Signed integers (e.g., i8, i32) are supported transparently through zig-zag encoding, which maps small negative and positive integers to small unsigned integers.

§Random Access and Sampling

A key challenge with variable-length codes is that the location of the i-th element cannot be calculated directly. To solve this, VarVec implements a sampling mechanism. It stores the bit position of every k-th element in a separate, auxiliary FixedVec. This parameter, k, is the sampling rate.

To access an element at index, VarVec:

  1. Finds the nearest sample by calculating index / k.
  2. Retrieves the bit offset of the start of that sampled block.
  3. Jumps to that offset in the compressed data stream.
  4. Sequentially decodes the remaining index % k elements to reach the target.

This strategy provides amortized O(1) random access, as the number of sequential decoding steps is bounded by k.

§The k Trade-off

The choice of the sampling rate k involves a trade-off:

  • Smaller k: Faster random access (fewer elements to decode per access) but higher memory usage due to a larger samples table.
  • Larger k: Slower random access but better compression, as the samples table is smaller.

The optimal k depends on the specific access patterns of an application.

§Design and Immutability

VarVec is immutable after creation. Unlike FixedVec, it does not provide methods for in-place modification (e.g., set, push).

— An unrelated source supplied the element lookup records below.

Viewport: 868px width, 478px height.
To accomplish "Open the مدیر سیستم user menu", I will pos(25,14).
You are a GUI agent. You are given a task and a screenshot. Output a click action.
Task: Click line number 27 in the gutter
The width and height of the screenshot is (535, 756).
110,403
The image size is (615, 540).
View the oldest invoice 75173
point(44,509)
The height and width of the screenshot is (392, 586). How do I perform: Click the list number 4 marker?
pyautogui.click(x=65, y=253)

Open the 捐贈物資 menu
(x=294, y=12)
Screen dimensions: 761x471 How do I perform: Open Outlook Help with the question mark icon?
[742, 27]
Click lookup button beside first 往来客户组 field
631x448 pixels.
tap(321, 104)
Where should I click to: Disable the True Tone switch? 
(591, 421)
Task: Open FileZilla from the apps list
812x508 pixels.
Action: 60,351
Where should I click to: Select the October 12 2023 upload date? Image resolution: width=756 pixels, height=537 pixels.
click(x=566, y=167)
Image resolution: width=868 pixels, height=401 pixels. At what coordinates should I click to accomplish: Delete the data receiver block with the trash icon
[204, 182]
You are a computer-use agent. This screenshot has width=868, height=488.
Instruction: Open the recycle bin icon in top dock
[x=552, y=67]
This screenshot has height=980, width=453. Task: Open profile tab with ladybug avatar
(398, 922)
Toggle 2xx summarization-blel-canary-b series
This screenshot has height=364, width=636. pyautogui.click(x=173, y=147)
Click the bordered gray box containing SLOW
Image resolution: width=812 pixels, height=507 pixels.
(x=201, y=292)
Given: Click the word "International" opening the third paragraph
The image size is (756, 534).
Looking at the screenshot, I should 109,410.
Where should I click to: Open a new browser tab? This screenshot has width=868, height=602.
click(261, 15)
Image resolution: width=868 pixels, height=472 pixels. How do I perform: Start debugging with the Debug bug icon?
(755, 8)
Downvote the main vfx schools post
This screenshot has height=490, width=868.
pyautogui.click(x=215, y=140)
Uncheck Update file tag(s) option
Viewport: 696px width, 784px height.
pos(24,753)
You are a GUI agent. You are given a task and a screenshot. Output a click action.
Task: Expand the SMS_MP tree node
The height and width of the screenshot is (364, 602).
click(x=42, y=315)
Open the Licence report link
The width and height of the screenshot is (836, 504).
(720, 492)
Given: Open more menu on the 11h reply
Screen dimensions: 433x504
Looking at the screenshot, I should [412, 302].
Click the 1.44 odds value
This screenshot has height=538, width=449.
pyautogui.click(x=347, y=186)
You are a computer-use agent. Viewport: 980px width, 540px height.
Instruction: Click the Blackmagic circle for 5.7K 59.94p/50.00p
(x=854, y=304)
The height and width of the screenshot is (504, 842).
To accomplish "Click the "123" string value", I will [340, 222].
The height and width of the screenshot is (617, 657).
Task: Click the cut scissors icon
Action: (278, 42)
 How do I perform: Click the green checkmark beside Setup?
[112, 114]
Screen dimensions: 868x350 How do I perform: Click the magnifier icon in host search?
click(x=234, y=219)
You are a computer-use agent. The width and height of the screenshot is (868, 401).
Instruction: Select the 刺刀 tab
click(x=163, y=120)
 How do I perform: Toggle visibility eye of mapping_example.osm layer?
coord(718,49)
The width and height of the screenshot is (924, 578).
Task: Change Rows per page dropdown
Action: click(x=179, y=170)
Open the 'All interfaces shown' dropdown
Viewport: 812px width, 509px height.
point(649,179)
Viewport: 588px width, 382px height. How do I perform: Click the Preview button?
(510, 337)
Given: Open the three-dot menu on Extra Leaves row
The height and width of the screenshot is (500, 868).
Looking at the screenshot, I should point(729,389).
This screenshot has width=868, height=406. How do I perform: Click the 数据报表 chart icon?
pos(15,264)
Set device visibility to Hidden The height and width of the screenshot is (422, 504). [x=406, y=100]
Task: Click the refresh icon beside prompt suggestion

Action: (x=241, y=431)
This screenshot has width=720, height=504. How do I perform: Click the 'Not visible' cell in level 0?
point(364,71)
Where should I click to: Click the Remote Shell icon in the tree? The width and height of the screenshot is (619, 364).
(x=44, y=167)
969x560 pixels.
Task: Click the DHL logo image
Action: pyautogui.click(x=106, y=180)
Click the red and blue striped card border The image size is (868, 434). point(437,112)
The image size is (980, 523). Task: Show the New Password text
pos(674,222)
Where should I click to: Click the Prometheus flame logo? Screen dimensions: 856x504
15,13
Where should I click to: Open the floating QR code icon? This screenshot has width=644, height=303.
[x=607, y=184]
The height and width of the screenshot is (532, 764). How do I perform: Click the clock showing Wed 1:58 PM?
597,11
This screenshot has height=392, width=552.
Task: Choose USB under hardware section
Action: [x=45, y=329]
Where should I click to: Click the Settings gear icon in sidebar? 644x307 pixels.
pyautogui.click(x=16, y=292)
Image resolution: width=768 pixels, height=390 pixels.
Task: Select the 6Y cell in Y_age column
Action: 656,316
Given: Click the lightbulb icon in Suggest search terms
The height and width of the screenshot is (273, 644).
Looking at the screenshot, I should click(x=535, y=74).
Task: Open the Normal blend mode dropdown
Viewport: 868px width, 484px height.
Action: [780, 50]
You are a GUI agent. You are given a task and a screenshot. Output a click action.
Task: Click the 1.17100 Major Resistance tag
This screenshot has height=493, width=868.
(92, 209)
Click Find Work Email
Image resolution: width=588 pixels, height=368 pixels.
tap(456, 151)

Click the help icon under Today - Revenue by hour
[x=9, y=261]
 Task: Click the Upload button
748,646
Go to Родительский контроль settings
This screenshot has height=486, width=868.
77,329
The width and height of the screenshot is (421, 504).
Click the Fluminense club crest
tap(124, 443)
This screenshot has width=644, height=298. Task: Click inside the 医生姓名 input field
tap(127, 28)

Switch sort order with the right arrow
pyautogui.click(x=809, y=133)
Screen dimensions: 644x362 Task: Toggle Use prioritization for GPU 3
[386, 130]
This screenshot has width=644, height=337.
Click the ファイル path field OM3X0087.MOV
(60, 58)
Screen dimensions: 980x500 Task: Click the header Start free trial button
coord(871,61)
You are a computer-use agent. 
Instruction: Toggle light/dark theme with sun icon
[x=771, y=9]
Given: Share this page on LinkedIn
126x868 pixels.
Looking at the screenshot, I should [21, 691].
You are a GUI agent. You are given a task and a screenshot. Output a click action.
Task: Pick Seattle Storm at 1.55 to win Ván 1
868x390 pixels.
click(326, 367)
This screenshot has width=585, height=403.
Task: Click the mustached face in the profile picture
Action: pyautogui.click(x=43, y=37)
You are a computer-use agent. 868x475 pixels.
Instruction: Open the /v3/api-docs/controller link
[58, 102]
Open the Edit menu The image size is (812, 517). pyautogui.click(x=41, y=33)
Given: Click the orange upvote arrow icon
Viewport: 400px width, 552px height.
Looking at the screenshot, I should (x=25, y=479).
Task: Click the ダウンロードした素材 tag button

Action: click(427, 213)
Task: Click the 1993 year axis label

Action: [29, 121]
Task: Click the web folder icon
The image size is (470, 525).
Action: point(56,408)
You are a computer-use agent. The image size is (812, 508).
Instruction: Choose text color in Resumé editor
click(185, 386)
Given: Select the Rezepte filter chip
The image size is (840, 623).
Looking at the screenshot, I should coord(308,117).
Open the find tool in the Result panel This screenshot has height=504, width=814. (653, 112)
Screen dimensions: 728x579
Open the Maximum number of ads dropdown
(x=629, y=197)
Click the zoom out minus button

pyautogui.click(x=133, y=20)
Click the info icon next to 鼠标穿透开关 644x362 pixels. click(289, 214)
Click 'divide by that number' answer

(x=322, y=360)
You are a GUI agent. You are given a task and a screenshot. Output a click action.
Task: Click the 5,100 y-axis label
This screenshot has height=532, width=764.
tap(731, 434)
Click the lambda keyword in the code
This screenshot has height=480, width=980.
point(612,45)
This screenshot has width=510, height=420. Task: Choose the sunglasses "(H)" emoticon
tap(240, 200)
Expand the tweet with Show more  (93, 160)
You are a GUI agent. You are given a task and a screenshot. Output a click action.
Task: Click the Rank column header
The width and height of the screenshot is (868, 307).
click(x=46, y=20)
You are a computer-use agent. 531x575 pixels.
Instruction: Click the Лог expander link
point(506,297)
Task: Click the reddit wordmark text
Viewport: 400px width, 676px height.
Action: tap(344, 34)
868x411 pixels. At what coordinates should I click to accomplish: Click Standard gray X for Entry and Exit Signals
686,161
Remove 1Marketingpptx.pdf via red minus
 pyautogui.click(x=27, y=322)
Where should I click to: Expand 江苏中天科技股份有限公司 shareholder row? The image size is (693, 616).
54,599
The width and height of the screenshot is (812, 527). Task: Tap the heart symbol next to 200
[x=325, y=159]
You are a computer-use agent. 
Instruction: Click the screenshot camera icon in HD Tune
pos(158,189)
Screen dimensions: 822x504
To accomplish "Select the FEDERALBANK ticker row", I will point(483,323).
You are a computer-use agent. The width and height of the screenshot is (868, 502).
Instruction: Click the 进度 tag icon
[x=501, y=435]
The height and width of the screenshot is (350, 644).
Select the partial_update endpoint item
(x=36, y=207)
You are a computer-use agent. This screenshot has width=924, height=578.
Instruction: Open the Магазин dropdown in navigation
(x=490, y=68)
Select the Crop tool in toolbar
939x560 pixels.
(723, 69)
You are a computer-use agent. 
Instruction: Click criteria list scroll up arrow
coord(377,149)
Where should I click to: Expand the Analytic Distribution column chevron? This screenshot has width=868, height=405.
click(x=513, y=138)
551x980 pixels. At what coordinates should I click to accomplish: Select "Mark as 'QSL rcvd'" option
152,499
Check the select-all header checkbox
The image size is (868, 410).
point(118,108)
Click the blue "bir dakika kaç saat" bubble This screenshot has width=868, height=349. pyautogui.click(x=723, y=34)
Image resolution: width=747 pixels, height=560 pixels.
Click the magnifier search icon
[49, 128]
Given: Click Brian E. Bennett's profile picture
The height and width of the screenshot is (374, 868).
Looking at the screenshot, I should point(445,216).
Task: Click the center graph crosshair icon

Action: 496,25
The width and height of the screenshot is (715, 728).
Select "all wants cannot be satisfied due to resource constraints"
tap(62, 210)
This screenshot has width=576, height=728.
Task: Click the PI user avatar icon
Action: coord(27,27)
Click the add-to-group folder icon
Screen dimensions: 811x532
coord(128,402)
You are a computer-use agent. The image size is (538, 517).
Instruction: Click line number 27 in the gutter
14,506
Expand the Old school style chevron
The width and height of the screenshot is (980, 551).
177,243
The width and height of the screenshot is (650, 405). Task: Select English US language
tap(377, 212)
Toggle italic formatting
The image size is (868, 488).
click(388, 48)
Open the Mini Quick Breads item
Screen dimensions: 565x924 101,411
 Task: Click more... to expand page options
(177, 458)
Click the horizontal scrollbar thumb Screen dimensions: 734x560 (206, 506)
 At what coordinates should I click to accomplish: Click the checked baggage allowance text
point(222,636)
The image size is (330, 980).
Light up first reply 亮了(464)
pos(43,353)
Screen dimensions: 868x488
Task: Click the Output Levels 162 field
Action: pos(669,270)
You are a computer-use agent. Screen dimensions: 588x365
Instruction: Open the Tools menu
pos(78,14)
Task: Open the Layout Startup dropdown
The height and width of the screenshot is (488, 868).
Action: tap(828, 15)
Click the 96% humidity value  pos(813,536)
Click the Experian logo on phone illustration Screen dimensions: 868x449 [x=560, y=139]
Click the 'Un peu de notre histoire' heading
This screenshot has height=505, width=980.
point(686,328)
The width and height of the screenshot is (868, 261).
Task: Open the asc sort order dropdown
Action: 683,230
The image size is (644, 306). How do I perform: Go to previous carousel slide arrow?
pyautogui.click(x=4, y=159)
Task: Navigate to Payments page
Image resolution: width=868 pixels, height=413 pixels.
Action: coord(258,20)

If a value in the middle of the compressed bitstream were changed, its new encoded length might be different. For example, changing 5 (which might be 4 bits) to 5000 (which might be 16 bits) would require shifting all subsequent data, invalidating every sample point that follows. The cost of such an operation would be prohibitive, scaling with the length of the vector.

For this reason, VarVec is designed as a write-once, read-many data structure.

§Access Strategies and Readers

VarVec provides multiple interfaces for accessing data, each optimized for a different pattern of use.

  • get(): For single, infrequent lookups. Each call creates and discards an internal reader, which incurs overhead if used in a loop.

  • get_many(): The most efficient method for retrieving a batch of elements when all indices are known beforehand. It sorts the indices to perform a single, monotonic scan over the data, minimizing redundant decoding and seek operations.

  • VarVecReader (Reusable Stateless Reader): This reader is created via VarVec::reader(). It maintains an internal, reusable bitstream reader, amortizing its setup cost over multiple calls. Each get() call is stateless with respect to position: it performs a full seek to the nearest sample and decodes forward from there, independently of previous calls. It is best suited for true random access patterns where indices are sparse and unpredictable.

  • VarVecSeqReader (Stateful Sequential Reader): This reader, created via VarVec::seq_reader(), is a stateful object optimized for access patterns with high locality. It maintains an internal cursor of the current decoding position.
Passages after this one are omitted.